The girl at the dogs’ home is cross with us for being so late back with Mattie.
‘She’s all cold and wet, too!’ she says.
‘She loved her walk,’ I say back. ‘And it’s much nicer for her than being shut in a wire cage all afternoon.’
It’s like I’m betraying Mattie, handing her over again to be locked up.
‘We’ll take her out again,’ Seb says as we cross the car park. ‘It was fun. Even getting lost was fun.’
‘What will you be doing for Christmas Day?’ he asks me when we’re driving home. ‘You could come to our house, if you like. Mum said. Meet the cousins and my aunties.’
‘Dad wouldn’t allow me. We have to be a family all together. We’re going out for the day as a treat. Cassy refuses to cook Christmas dinner in a caravan.’
‘I’ve got you a present,’ Seb says. ‘You could come over in the evening? Just for a little while? I’ll collect you.’
I smile, thinking about him, all the way down the lane and across the field to the caravan. It’s changed everything for me, meeting Seb.
Dad’s car isn’t there, but the lights are on in the caravan.
Kat’s home.
She’s lolling on the sofa in front of the telly.
‘Where’s Dad and Cass?’
‘Out with friends. A party or something.’
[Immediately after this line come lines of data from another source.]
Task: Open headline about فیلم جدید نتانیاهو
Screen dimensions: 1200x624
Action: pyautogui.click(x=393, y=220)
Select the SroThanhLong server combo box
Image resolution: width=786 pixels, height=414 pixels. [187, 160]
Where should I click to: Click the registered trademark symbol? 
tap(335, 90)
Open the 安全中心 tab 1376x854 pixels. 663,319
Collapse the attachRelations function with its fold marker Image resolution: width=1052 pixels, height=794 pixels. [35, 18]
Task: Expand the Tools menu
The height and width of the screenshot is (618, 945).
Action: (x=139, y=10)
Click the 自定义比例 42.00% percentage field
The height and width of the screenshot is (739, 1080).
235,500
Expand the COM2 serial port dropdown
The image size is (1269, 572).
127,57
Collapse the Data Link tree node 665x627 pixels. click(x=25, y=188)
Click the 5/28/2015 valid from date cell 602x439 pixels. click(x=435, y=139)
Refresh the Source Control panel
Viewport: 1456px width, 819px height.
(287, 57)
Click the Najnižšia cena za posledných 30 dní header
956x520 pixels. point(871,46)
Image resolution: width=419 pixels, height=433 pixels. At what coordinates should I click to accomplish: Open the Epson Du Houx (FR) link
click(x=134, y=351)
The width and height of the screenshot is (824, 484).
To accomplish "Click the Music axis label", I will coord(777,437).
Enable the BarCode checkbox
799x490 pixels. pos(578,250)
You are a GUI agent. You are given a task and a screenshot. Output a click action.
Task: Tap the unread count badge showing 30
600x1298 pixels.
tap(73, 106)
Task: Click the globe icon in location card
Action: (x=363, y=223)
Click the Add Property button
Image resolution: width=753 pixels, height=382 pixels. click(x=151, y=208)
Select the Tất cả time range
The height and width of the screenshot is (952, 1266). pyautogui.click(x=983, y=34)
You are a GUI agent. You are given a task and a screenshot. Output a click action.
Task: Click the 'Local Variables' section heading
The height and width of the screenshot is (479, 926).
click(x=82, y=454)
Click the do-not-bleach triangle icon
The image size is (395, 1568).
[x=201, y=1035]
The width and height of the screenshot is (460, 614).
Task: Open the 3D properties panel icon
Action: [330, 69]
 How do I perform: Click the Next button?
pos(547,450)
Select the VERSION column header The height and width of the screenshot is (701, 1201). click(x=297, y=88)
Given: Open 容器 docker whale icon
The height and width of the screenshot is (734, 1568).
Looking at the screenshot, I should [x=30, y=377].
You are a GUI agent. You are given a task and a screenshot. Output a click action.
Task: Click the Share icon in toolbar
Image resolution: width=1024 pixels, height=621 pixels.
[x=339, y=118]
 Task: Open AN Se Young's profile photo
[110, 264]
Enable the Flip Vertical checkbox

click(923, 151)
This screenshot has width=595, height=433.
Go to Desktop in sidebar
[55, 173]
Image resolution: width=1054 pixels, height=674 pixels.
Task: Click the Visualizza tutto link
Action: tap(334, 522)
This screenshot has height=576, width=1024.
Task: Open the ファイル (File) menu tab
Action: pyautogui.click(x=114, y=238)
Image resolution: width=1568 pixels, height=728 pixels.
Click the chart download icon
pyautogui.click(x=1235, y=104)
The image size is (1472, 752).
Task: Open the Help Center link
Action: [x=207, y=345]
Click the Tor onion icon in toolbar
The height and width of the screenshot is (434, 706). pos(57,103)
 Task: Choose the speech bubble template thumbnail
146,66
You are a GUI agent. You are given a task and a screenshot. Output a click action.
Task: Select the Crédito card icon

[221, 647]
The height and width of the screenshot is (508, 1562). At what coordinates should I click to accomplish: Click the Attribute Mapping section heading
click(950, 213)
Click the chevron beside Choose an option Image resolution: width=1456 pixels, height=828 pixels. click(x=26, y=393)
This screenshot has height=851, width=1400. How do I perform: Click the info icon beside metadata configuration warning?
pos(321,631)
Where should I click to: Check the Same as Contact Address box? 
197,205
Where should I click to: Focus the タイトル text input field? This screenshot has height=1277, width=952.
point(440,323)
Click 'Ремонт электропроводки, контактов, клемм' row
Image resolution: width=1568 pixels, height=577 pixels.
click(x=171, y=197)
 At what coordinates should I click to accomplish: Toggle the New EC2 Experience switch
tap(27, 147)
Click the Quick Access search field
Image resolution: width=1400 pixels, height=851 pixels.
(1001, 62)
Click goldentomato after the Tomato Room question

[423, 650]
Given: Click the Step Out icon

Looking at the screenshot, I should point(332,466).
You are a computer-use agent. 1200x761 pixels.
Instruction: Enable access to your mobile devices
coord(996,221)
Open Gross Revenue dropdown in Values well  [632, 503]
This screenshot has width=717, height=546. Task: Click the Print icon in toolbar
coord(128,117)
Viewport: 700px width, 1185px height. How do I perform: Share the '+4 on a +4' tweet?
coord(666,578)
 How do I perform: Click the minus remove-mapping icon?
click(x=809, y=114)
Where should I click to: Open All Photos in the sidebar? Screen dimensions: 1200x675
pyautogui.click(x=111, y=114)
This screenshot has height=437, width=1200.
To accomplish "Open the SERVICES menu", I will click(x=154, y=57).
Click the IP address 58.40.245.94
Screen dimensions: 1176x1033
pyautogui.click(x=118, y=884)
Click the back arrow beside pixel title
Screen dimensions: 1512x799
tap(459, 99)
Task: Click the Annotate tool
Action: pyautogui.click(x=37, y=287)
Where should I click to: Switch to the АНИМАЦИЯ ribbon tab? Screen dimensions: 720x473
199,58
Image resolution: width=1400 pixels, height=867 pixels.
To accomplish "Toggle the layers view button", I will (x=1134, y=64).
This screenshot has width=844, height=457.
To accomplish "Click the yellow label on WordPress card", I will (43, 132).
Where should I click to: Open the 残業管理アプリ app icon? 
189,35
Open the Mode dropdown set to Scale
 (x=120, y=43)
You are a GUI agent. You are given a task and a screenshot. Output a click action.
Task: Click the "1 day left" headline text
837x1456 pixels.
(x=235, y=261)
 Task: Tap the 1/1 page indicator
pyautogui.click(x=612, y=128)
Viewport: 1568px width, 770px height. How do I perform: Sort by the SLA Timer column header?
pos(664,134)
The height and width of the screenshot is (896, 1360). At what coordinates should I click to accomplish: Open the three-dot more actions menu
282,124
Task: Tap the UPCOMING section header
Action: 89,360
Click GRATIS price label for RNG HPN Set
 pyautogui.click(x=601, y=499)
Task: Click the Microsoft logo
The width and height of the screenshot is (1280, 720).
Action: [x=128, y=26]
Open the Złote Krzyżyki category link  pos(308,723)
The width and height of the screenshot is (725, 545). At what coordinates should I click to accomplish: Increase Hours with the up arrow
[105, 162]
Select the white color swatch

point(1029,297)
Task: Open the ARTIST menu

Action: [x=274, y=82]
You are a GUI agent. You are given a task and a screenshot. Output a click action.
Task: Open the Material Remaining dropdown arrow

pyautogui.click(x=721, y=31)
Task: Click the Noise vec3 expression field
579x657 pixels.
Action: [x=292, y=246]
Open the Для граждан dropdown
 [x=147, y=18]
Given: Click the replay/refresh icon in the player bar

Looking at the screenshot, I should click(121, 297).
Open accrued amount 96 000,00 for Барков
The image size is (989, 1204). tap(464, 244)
‘Are you going to be staying in?’
‘Yes. You?’
‘Yes.’
We have the best evening. We make pasta and sauce and eat it in front of rubbish telly, and we talk about Dan, and I tell her a bit about Seb.
‘Have you slept with him?’ she asks.
I blush. ‘No,’ I say. ‘In any case, it’s none of your business.’
‘Just be careful, that’s all,’ Kat says. ‘You know about contraception and everything, don’t you?’
‘Of course.’
‘And don’t be in a hurry. It’s better if you wait. Like, be sure he’s the right person, really special.’
‘I know all that,’ I say. ‘Why are you telling me?’ I look at Kat’s face. Her eyes are brimming with tears.
‘I wish I’d waited,’ Kat says. ‘I wish my first time had been really special. I wish I’d waited for Dan.’